La pandemia colocó a la ciencia y a la tecnología en un lugar central. Los discursos de políticos y funcionarios, pronto, se plagaron de referencias para con los científicos y, por ende, con los conocimientos que producían. Términos como “evidencia”; el hecho de que las investigaciones para tener “validez” debían ser publicadas en revistas académicas “revisadas por pares”; el asunto de que las vacunas deben cumplir con parámetros de “eficacia” y “seguridad”, y atravesar todos los “ensayos y fases” correspondientes; se tornaron conceptos e ideas que aterrizaron en las charlas de sobremesa de los argentinos. La ciencia, previamente relegada a un lugar de trofeo en una vitrina, se convirtió en política de gobierno. Nobleza obliga, aunque la pandemia no fue la única responsable en ello –pues ya existía una convicción en la gestión de Alberto Fernández de devolver la jerarquía a un sector que la había perdido durante la administración anterior– sí aceleró los tiempos. Y vaya que los aceleró: en la actualidad, una Ley de Financiamiento para el sector ya cuenta con media sanción en Diputados.

Los especialistas suelen afirmar que la pandemia implicó la puesta en marcha de un “laboratorio en tiempo real”. La sociedad, desacostumbrada a consultar sobre sus procesos, modos y prácticas, también supo que no todo resultaba tan sencillo. Que la ciencia, como fenómeno social y construcción cultural, está más acostumbrada a los fracasos que los éxitos. Que los cambios son moneda corriente, que las verdades son transitorias y no se acumulan sin tensiones. Que el barbijo no se recomienda, que luego sí; que la higiene de superficies es la clave, que en verdad lo principal es ventilar los espacios; que tal medicamento puede funcionar, que luego comprobaron que no así que no comprar por adelantado.
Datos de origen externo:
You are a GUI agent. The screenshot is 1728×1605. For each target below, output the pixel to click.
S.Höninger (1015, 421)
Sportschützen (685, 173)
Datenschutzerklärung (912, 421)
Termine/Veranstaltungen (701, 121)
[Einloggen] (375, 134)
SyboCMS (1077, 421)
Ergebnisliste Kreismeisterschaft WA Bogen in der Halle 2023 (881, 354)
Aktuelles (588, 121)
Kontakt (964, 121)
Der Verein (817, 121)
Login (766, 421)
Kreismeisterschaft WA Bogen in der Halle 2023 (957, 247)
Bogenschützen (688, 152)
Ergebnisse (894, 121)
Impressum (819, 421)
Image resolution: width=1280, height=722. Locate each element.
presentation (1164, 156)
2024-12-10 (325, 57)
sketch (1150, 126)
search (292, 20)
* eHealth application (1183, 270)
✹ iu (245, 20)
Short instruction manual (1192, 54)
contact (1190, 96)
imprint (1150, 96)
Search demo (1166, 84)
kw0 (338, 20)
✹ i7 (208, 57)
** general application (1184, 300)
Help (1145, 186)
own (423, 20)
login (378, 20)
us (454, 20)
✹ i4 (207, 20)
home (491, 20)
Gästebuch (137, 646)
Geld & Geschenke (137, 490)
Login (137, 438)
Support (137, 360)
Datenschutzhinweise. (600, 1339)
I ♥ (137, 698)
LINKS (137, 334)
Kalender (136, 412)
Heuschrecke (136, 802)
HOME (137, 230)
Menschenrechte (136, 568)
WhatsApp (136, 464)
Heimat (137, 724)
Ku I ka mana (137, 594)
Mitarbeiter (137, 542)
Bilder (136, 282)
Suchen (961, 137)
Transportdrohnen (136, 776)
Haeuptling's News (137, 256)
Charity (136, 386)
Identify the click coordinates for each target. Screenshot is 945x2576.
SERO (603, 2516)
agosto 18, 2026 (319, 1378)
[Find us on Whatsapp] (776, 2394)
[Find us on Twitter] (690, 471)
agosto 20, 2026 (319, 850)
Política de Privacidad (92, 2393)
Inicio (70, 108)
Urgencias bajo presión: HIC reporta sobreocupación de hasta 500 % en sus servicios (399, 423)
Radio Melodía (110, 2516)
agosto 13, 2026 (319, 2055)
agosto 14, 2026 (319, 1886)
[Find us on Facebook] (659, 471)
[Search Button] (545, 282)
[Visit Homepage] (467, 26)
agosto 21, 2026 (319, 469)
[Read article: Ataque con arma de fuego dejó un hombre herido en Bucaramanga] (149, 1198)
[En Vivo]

La ciencia es una herramienta con la que los humanos pueden acceder a la comprensión de la realidad para luego intentar transformarla. Está unida a la cultura por intermedio de un cordón umbilical y es practicada por seres humanos que aciertan y erran. De aquí que, necesariamente, la comunicación pública de la ciencia en general y el periodismo científico en particular, deben practicarse de una manera calibrada. A la bendita rigurosidad, hay que combinarla con dosis de literatura –para retener la atención de las audiencias cada vez más diversificadas y exigentes–y de cautela. Si algo enseñó la comunicación en tiempos de pandemia, fue el don de la cautela: evitar los títulos rutilantes, chequear todo cuantas veces fuera necesario y conversar con fuentes que piensen distinto, que tengan trayectorias distintas y que lean libros distintos. Por supuesto que también hubo, hay y habrá espacio para aquellos comunicadores y periodistas que escogen no ser rigurosos, no apelar a la literatura y no ser cautelosos. De la misma manera que hay buenos y malos científicos, hay buenos y malos periodistas. Aquellos que anteceden su afán de “clics”, “likes” y “retweets”, sobre su responsabilidad ciudadana.

Mario Albornoz suele repetir una frase: “La ciudadanía requiere de mayor cultura científica y los científicos requieren de mayor cultura ciudadana”. ¿Qué quiere decir con ello? Que, en primer lugar, es vital que una mayor cantidad de personas pueda acceder a conocer el método científico. En segundo lugar, y esto quizás es lo más importante, que más allá de la autoridad que el discurso científico tenga en el espacio público, es imprescindible que los científicos –a través de sus acciones– jamás olviden el contexto del cual forman parte. Las acciones se hacen en un espacio y en un tiempo determinado. De otra manera, las prácticas científicas degeneran en cientificismo.

Desde mi perspectiva, para una comunicación pública de la ciencia más saludable y atenta a la ciudadanía, será fundamental el despliegue de un mensaje claro y, sobre todo, de una escucha atenta. De lo contrario, el peso de la comunicación sigue recostado sobre el emisor, cuando la parte más interesante del proceso es que quien escucha, seguramente, tiene algo interesante para decir después. Además, si la ciencia es una práctica de la cultura y si nos la pasamos diciendo que la ciencia “está en la vida cotidiana”, ¿por qué insistir en desautorizar otros discursos y observar de reojo, especialmente, aquellos que no parten desde el propio ámbito académico?